(For Dutch/European people mostly) A lawyer could provide more precise details but in general, when you write something original and with a personal mark (signature) then your comments would be protected by copyright. However, many responses here are just facts to help someone to solve a problem and facts cannot be copyrighted! However, comments could break certain laws, especially when you start to put a hyper link in your replies. Most links would still be okay, though. But a link to a racist site could be illegal in Europe. Or a link to illegal software. Or a trademark violation when the link claims to point to HP, yet the URL points to Dell... The author is the one responsible for these remarks, the site owners just have to remove those "illegal" remarks or become partially responsible themselves.
If comments would be owned by the site moderators, they could end up in a lot of legal problems. Basically, in that case a visitor could post a link to illegal software and the site owners would have to face legal consequences. They would not be protected by the safe harbour principle, since they own the comments! So smart forum-owners will never ever want to own copyrights to any comments.
Another interesting part is that posts here fall under the cc-wiki license. Basically, that's the main rule here when you start participating.
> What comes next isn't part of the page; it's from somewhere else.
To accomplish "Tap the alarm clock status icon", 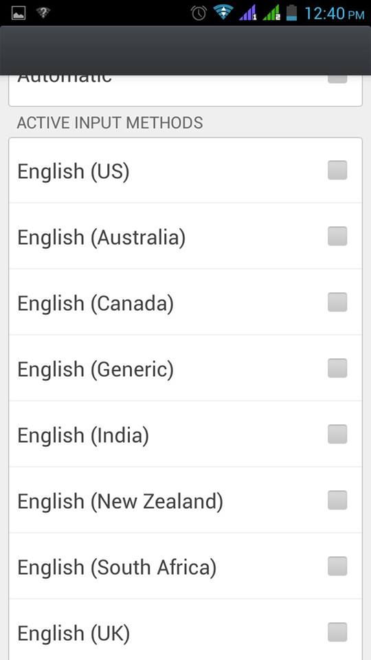I will (x=199, y=13).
This is a rule that you accepted when you joined this site, and it can be enforced simply because these rules are a visible part of every page here! However, changing those rules would not be allowed in Europe, so if the owners discover an error which they want to fix, they do need to notify the members about this change, allowing members to resign from this site!
But what effect would resigning have for your posts? You could revoke the license on your comments but that would only have effect from that moment on.
And what does the cc-wiki actually mean? Well, it means that when someone is copying your comment, they will have to make it clear whom wrote the original text. (Attribution) Also, if your text becomes part of a bigger piece of text, that bigger piece of text would require at least the same CC license. But hey, I could publish a book with all the questions and answers from this site and sell it, without having to share a dime with any other visitor here! The book would just need proper attribution and others would be free to make copies of this book and share it for free in digital form. (Or Xerox the whole book and give it away for free on dead trees.)
And what if you don't agree with this? What if you want to comment, but you don't want your answer to be part of this license? Well, you could always put the answer on your own website and add a link here to your site. However, you cannot copy the question to your site because your site would then fall under the cc-wiki license. Then again, if the question is very simple and didn't need much creativity to write, you can use the question without being infected by cc-wiki. Why? Because the text still needs to be creative. Just asking if anyone knows a good Paint application is not creative. Asking for the risks of upgrading from Windows 2000 to Windows 7 isn't creative either. Telling someone how to install the latest driver for their network card is informative but maybe not creative enough to be licensable... (You're just mentioning facts.) Even the description of a film plot on the back of the DVD you just bought might not fall under any license since it just mentions what's happening in the movie. (Which are facts.) However, showing a 10-seconds preview from the same movie or even from the trailer might require a license, though. Unless you're describing that scene as part of a bigger article, in which case it becomes part of a "quote". You can't even use a screenshot from a movie, if it's just meant as decoration. An Ewok image which I saw somewhere on these sites might already be a violation. Then again, it was used as part of a document, referring to the movie and Ewoks in general, making it perfectly legal again.
Basically, licenses aren't black and white. They're just a whole lots of shades of grey. Some dark, some light. But just remember: if a forum owner claims ownership of every message in his forums, he also becomes legally responsible for all those responses. A smart owner would never even consider that kind of responsibility. (But they might add a restriction to the license that you can use here.)